Profitability is one of the main problems
This Thursday morning during a press briefing organized in Pearls, near Bienne, the Swiss Union of Peasants (USP), Bio Switzerland and IP-Suisse pointed out the framework conditions that play against the development of these new and innovative cultures. “Profitability is one of the main problems,” noted USP director Martin Rufer.
If traditional productions such as wheat and panic -up cereals, potatoes or rapeseed benefit from customs protection, this is not the case with quinoa, lenses and other new crops. Difficult therefore for these indigenous productions to be competitive and to be profitable.
This is particularly what prompted IP-Suisse to end the Quinoa program, launched in 2015, said its director on Thursday, the Jurassian Christophe Eggenschwiler. The quinoa today marketed in supermarkets therefore comes from abroad, and the low indigenous production which remains remains a niche market which flows in direct sale.
Marginal production in the Jura
In the Jura, lens crops and other so -called innovative products remain marginal. Yet the courtelle agrocent has made it its business for several years ago, and continues to believe in these small seeds.
The agricultural cooperative furtively tested the cultivation of Quinoa, “but the yields were not good and we have encountered problems to sort them,” said the manager of the agrocentor Ignace Berret. Oats, chia and green lenses, however, are always cultivated. For what success? Mixed to hear Ignace Berret. “The consumer does not follow,” he deplores. Less than a ton of green lenses is thus distributed each year by agrocent. It sells elsewhere in the canton in direct sale, but not in industrial quantity, indicates Ignace Berret.
A media rowdy
“There is a big political and media noise around these innovative products, but that is not translated into the plates of the Swiss,” he said. And to continue: “The problem is that attended, while we sell the kilo of green lenses cultivated in the region at 7.90 fr., The consumer pays 6.40fr. The 500 gr. Of Canada lentils at the Coop …”, deplores Ignace Berret.
He does not throw stone into consumers, sometimes victims of retailers who offer strawberries on their shelves in January and no Swiss alternative to Canadian lenses. However, “the day the people decide to follow us, the producers will be there, ready to respond to requests”, continues Ignace Berret. The agrochentre has also equipped itself that all the peasants who want to embark on these innovative productions can sort their production locally in courtelle.
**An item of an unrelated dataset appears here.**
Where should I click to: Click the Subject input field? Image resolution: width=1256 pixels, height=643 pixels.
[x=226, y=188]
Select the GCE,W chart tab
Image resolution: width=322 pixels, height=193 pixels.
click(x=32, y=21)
“The Jura follows the national trend and records a decrease in its plant production, especially for wheat and potatoes, indicates the director of Agrijura François Monin. In 25 years, the canton has lost 800 hectares of pannificable cereals,” he explains.
A canton of meat and milk
Agricultural areas, they do not decrease. The fact remains that “it is bovine and dairy production that carries Jura agriculture”, continues François Monin. Because it is it which allows farmers today to make the best margin. The market gardening and fruit culture are few. And to note the paradox: “We would like to increase the security of the supply in Switzerland, by ensuring that people eat fewer meat products and that we dedicate to the plant production of arable land, but there are still too many sticks in the wheels for those who want to embark on this type of culture,” he said.
Faced with insufficient volumes and unattractive margins, few Jura farmers therefore embark on innovative productions. However, according to the director of Agrijura, the development potential for high -added productions exists.